34 comments to Samizdata quote of the day

  • Eric Tavenner

    While I know nothing about cricket, anything that ticks off lefties has to be good.

  • Kulibar Tree

    Are we just supposed to know what the IPL is? Neither this blog, nor the one you linked to, bothered to explain.

    I found out by googling it – googly-ing it, you might say – but it was sloppy not have expanded those initials; and a trifle arrogant to assume that all your readers share your same esoteric sporting tastes.

  • Johnathan Pearce

    Kulibar Tree: point taken but spare me your passive-aggressive remark about how this shows how “arrogant” we are here. I mentioned that the post was about cricket. Bit of a hint, I should have thought.

    I don’t always have to spell out the meaning of every quote – we tend to assume that our readers are smart enough to find out certain items for themselves if their curiosity is piqued. It looks as if your quest for enlightenment proved successful.

  • Ian Bennett

    See also the Force India Formula 1 team, funded largely by owner Vijay Mallya.

  • Sam Duncan

    …and next year’s Indian Grand Prix, anounced by Bernie E. a week or so ago.

    Damn, I’m enjoying the IPL. Not so much the cricket – I’m a bit of a traditionalist there – but everything that, as Brian says, annoys the lefties. I can’t help sitting in front of the telly with a huge grin on my face. It’s absolutely bloody brilliant.

  • Kubilar: Last time I checked samizdata was a completely free site. The people who post here owe me and you nothing whatsoever. I come here to read stuff all the time but I don’t get to play the dissatisfied customer card when it doesn’t meet with my personal preferences. If I don’t like it I can take my eyeballs elsewhere.

### RECORD LIST:
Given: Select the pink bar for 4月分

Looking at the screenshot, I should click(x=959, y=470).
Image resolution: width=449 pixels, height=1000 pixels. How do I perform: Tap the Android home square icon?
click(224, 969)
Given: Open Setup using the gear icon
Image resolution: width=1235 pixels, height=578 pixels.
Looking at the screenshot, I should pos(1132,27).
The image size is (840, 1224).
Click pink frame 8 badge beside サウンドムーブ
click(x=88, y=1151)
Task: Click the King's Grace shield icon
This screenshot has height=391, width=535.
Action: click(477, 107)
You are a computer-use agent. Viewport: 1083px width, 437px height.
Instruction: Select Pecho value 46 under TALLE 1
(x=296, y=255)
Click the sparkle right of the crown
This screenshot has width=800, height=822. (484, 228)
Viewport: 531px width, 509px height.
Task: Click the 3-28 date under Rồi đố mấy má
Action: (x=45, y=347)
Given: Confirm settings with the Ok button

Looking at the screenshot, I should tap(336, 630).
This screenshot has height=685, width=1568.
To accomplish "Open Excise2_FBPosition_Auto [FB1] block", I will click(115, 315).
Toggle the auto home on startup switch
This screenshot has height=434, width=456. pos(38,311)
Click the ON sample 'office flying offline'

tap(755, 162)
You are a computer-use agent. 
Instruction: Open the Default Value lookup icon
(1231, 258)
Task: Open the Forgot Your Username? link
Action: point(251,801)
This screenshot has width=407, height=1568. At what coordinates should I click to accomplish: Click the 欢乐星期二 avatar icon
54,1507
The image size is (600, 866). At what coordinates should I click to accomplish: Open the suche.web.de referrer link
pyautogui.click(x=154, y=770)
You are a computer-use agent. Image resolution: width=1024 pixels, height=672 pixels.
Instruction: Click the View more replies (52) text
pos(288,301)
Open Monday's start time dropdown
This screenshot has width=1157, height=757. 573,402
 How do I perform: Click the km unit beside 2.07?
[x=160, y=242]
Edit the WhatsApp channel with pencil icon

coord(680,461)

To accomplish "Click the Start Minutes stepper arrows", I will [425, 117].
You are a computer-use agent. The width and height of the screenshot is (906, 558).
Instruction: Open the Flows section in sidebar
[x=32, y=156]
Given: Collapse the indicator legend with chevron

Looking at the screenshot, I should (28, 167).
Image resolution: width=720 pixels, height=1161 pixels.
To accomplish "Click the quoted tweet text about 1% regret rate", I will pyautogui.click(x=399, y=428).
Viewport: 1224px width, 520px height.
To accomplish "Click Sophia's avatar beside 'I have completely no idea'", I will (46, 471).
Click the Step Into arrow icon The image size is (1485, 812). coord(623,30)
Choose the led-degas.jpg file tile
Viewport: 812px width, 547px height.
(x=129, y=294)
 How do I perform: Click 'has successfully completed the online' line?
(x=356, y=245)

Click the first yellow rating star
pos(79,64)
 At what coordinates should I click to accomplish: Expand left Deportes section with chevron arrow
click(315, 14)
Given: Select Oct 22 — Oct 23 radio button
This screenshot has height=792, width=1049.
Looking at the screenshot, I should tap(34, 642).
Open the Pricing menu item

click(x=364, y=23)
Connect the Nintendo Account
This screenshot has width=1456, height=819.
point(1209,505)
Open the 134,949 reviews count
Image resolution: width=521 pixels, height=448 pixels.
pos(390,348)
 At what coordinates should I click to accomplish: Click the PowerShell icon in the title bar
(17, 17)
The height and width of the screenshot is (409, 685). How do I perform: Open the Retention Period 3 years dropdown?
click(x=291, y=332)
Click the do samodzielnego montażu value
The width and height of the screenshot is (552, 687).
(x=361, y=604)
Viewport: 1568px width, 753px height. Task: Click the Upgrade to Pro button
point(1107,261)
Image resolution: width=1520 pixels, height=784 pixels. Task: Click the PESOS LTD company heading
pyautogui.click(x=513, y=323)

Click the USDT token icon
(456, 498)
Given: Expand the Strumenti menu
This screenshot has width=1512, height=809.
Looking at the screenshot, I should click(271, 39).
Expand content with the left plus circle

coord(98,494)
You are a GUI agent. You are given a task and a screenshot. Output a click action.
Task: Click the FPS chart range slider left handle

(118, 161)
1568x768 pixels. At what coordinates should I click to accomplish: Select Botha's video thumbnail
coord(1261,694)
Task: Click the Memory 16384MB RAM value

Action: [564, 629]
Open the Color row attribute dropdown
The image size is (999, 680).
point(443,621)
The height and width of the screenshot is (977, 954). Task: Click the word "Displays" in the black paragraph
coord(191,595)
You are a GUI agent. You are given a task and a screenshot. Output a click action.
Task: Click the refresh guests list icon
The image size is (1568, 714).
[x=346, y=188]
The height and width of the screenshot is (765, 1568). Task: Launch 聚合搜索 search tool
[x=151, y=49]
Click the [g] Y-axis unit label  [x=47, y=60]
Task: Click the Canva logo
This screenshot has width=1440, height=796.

### SET TASKS:
• a. Write out the comment thread starting at "34 comments to" and ending at "bothered to explain.".
• b. According to the comment thread, who largely funds the Force India Formula 1 team?
The entries have no connection to the comment thread.

### ANSWERS TO THE EXERCISE:
• a.
34 comments to Samizdata quote of the day

  • Eric Tavenner

    While I know nothing about cricket, anything that ticks off lefties has to be good.

  • Kulibar Tree

    Are we just supposed to know what the IPL is? Neither this blog, nor the one you linked to, bothered to explain.

• b. Vijay Mallya, the team's owner.